▶ Task 1
In the command-line documentation, why would you use the -m option of Merge Window Arrays? Answer in one to three sentences.
▶ Task 2
According to the command-line documentation, what score threshold does Merge Window Arrays use by default?

▶ Source document
--------------------

Example: java -Xmx1500M -jar pathTo/T2/Apps/MakeChromosomeSets -d
     /ProcCelFiles/Chip1RepA,/ProcCelFiles/Chip2RepA,/ProcCelFiles/Chip3RepA -n
     /ProcCelFiles/RepA

**************************************************************************************


**************************************************************************************
**                         Merge Window Arrays: March 2007                          **
**************************************************************************************
Concatinates serialized Window[]s into one.
-f Full path directory name for the folder containing eserialized Window[]s
      from the ScanChromosomesCNV or ScanChip app.
-r Restrict files for merging to those ending in '_Win', defaults to all.
-n (Optional) Full path file name to use in saving the merged windows array.
-m Multiply window scores by -1. Useful for looking for reduced regions.
-t Score threshold, tosses any windows with a score < threshold, defaults to 0.2
-i Score index, defaults to 1.  See ScanChromosome for index descriptions.

Example: java -Xmx5000M -jar /YourPathTo/T2/Apps/MergeWindowArrays -f /affy/win/ 
**************************************************************************************


**************************************************************************************
**                       Multi Window Interval Maker: July 2006                     **
**************************************************************************************
MWIM combines Windows into larger Intervals given minimal score(s), a maximum gap, a
minimum number of windows per index that must pass, and a minimum number of oligos in
each window.  For each index, the best window is used to represent the Interval. Must
have all the windows from ScanChip or ScanChromosome, no pruning.

--------------------

▶ Extracted records

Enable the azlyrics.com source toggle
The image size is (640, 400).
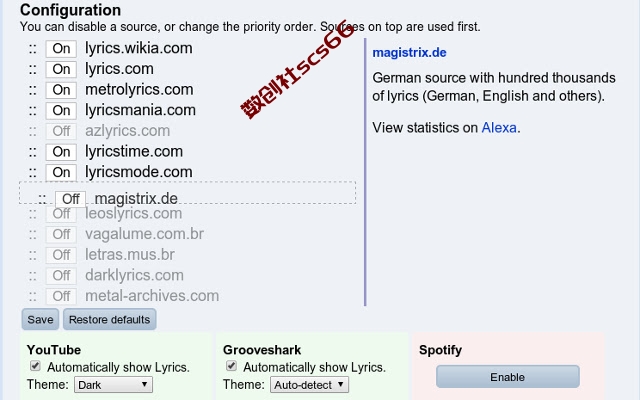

--------------------

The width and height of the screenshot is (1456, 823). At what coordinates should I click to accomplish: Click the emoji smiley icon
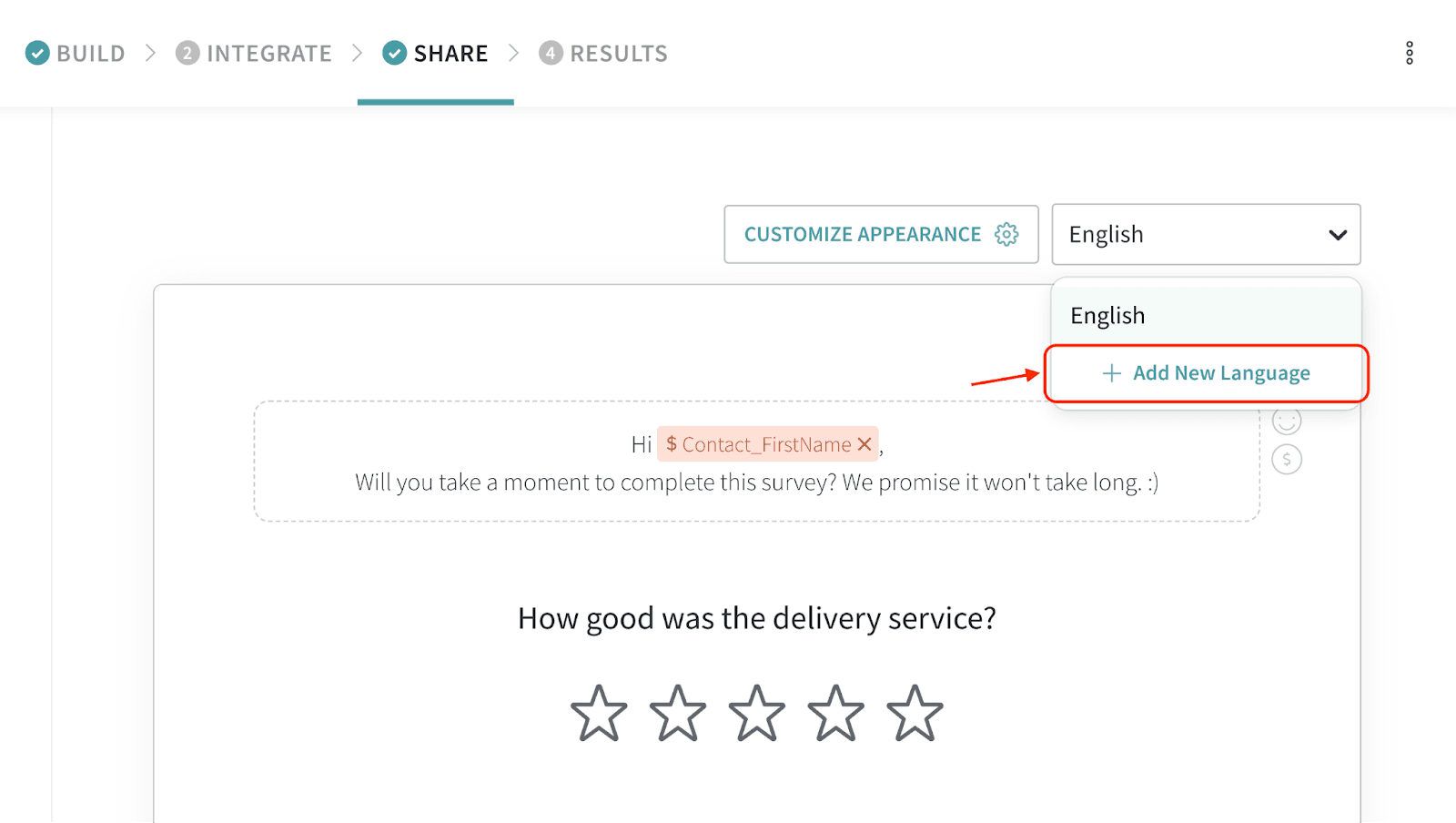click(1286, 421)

--------------------

▶ Output 1
The -m option multiplies window scores by -1. According to the documentation, this is useful for looking for reduced regions.

▶ Output 2
It defaults to 0.2.